JEE Main & Advanced Physics Electrostatics & Capacitance Grouping of Capacitor

(1) Series grouping

(i) Charge on each capacitor remains same and equals to the main charge supplied by the battery but potential difference distributes  i.e. \[V={{V}_{1}}+{{V}_{2}}+{{V}_{3}}\]

(ii) Equivalent capacitance

\[\frac{1}{{{C}_{eq}}}=\frac{1}{{{C}_{1}}}+\frac{1}{{{C}_{2}}}+\frac{1}{{{C}_{3}}}\] or \[{{C}_{eq}}={{(C_{1}^{-1}+C_{2}^{-1}+C_{3}^{-1})}^{-1}}\]

(iii) In series combination potential difference and energy distributes in the reverse ratio of capacitance i.e.,

\[V\propto \frac{1}{C}\] and \[U\propto \frac{1}{C}\].

(iv) If two capacitors having capacitances \[{{C}_{1}}\] and \[{{C}_{2}}\] are connected in series then \[{{C}_{eq}}=\frac{{{C}_{\mathbf{1}}}{{C}_{\mathbf{2}}}}{{{C}_{\mathbf{1}}}+{{C}_{\mathbf{2}}}}=\frac{Multiplication}{Addition}\]

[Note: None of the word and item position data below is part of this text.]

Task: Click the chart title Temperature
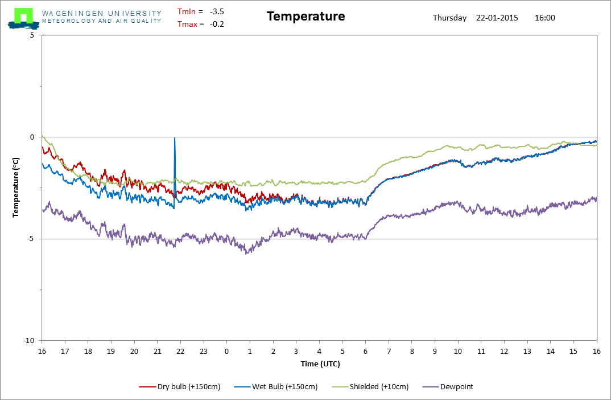point(306,17)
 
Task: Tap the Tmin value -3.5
point(217,12)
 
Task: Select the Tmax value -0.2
point(217,24)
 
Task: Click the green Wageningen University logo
point(23,18)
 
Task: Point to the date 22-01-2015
point(497,18)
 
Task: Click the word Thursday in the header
point(449,18)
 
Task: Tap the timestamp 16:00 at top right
point(545,18)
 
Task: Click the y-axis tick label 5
point(32,35)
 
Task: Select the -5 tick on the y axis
point(30,239)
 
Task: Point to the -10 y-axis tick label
point(29,341)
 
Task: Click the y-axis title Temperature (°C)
point(15,187)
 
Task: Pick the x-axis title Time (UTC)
point(320,364)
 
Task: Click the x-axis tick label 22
point(180,351)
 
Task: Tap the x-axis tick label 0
point(227,351)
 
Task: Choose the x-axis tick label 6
point(365,351)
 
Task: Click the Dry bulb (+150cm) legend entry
point(180,387)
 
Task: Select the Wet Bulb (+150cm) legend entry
point(276,387)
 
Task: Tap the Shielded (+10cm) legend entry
point(370,387)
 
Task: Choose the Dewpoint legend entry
point(448,387)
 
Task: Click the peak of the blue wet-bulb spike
point(175,138)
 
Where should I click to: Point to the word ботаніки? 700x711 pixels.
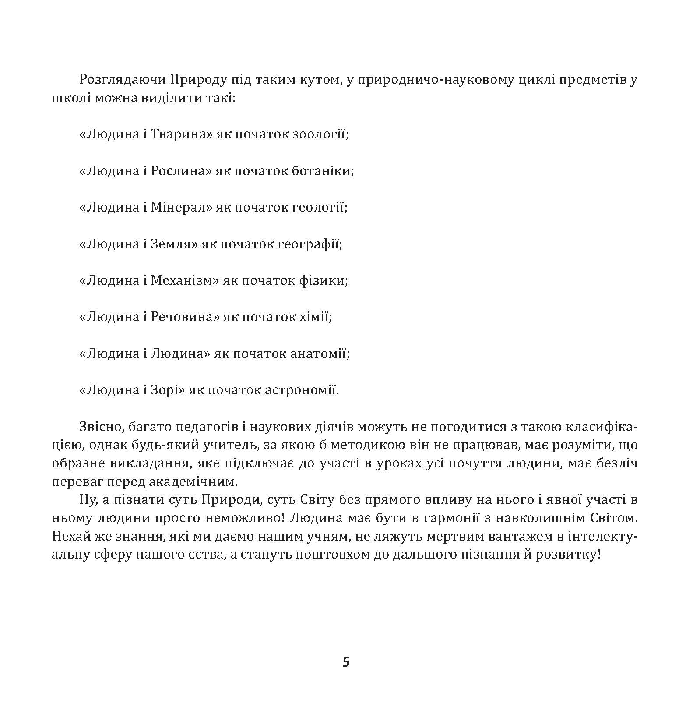pyautogui.click(x=322, y=171)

\[{{V}_{1}}=\left( \frac{{{C}_{2}}}{{{C}_{1}}+{{C}_{2}}} \right)\,.\,V\]  and \[{{V}_{2}}=\left( \frac{{{C}_{1}}}{{{C}_{1}}+{{C}_{2}}} \right)\,.\,V\]

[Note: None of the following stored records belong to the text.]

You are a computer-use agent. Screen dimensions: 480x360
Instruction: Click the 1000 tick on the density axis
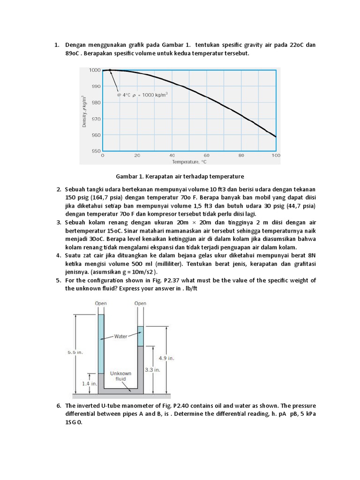point(95,70)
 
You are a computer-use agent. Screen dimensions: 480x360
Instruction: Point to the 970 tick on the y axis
point(96,119)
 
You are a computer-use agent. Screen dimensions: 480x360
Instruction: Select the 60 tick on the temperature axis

(v) If \[n\] identical capacitors each having capacitances C are connected in series with supply voltage V then Equivalent capacitance \[{{C}_{eq}}=\frac{C}{n}\,\] and Potential difference across each capacitor \[V'=\frac{V}{n}\].

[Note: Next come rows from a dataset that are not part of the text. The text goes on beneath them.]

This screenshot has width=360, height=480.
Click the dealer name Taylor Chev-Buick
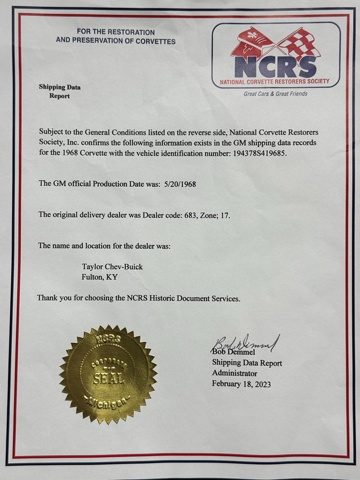(112, 267)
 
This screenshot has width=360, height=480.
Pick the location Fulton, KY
(99, 277)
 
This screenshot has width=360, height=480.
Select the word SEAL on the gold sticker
(108, 377)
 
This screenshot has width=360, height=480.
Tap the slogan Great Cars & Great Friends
(275, 94)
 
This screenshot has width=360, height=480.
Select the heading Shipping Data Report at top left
(59, 91)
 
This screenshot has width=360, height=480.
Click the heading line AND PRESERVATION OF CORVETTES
(116, 41)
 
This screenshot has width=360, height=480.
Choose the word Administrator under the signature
(234, 373)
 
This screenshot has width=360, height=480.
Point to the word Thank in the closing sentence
(47, 298)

(vi) If \[n\] identical plates are arranged as shown below, they constitute \[(n-1)\] capacitors in series. If each capacitors having capacitance \[\frac{{{\varepsilon }_{0}}A}{d}\] then  \[{{C}_{eq}}=\frac{{{\varepsilon }_{0}}A}{(n-1)d}\]

In this situation except two extreme plates each plate is common to adjacent capacitors.

(2) Parallel grouping

(i) Potential difference across each capacitor remains same and equal to the applied potential difference but charge distributes i.e. \[Q={{Q}_{1}}+{{Q}_{2}}+{{Q}_{3}}\]

(ii) \[{{C}_{-eq}}={{C}_{1}}+{{C}_{2}}+{{C}_{3}}\]

(iii) In parallel combination charge and energy distributes in the ratio of capacitance i.e. \[Q\,\,\propto \,\,C\] and \[U\,\,\propto \,\,C\]

(iv) If two capacitors having capacitance \[{{C}_{1}}\] and \[{{C}_{2}}\] respectively are connected in parallel then \[{{C}_{eq}}={{C}_{1}}+{{C}_{2}}\]

\[{{Q}_{1}}=\left( \frac{{{C}_{1}}}{{{C}_{1}}+{{C}_{2}}} \right)\,.\,Q\] and  \[{{Q}_{2}}=\,\left( \frac{{{C}_{2}}}{{{C}_{1}}+{{C}_{2}}} \right)\,.\,Q\]

(v) If \[n\] identical capacitors are connected in parallel Equivalent capacitance \[{{C}_{eq}}=nC\] and Charge on each capacitor \[Q'=\frac{Q}{n}\]

If \[n\] identical plates are arranged such that even numbered of plates are connected together and odd numbered plates are connected together, then \[(n-1)\]  capacitors will be formed and they will be in parallel grouping.

Equivalent capacitance \[C'=(n-1)\,C\] where \[C=\] capacitance of a capacitor \[=\frac{{{\varepsilon }_{0}}A}{d}\]